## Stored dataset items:
****

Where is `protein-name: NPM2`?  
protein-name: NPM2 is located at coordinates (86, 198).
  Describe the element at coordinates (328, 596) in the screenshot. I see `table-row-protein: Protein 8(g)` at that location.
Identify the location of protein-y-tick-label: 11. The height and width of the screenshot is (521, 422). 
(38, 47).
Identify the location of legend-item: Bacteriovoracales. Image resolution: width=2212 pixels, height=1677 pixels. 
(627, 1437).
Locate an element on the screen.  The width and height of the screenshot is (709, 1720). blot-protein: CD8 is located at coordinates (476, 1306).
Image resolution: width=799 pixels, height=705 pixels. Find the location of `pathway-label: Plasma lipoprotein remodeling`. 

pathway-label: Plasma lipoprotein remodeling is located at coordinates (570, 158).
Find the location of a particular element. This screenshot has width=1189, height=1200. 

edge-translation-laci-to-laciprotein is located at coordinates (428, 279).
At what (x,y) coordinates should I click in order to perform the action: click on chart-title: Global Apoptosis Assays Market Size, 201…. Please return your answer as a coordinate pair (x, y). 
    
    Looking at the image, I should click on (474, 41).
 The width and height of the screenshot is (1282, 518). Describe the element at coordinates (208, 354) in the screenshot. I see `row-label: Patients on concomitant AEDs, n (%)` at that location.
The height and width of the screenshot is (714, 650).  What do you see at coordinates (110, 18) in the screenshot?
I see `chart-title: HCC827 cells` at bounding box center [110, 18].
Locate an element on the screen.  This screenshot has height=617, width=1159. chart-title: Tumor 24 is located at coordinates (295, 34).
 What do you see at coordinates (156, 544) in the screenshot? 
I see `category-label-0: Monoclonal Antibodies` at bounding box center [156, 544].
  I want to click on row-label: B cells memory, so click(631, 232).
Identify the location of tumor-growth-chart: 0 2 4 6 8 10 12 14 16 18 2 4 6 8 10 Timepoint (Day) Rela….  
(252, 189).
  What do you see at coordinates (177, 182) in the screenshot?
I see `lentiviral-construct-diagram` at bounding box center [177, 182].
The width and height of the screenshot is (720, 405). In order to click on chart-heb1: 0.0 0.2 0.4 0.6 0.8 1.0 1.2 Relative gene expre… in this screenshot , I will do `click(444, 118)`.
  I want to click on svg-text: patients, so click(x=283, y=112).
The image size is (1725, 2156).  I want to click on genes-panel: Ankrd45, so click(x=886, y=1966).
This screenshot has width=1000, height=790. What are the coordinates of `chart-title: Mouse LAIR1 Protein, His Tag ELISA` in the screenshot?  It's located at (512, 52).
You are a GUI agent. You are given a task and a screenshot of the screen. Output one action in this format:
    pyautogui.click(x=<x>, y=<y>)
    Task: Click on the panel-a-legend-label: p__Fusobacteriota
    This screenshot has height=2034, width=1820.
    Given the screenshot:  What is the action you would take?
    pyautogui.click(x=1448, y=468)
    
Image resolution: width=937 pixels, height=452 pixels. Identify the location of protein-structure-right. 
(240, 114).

****

## TASK INSTRUCTIONS:
Beginning at the line that holds "Image resolution: width=937", reproduce each line of the records above down to and including the last one.

## OUTPUT FOR THIS TASK:
Image resolution: width=937 pixels, height=452 pixels. Identify the location of protein-structure-right. 
(240, 114).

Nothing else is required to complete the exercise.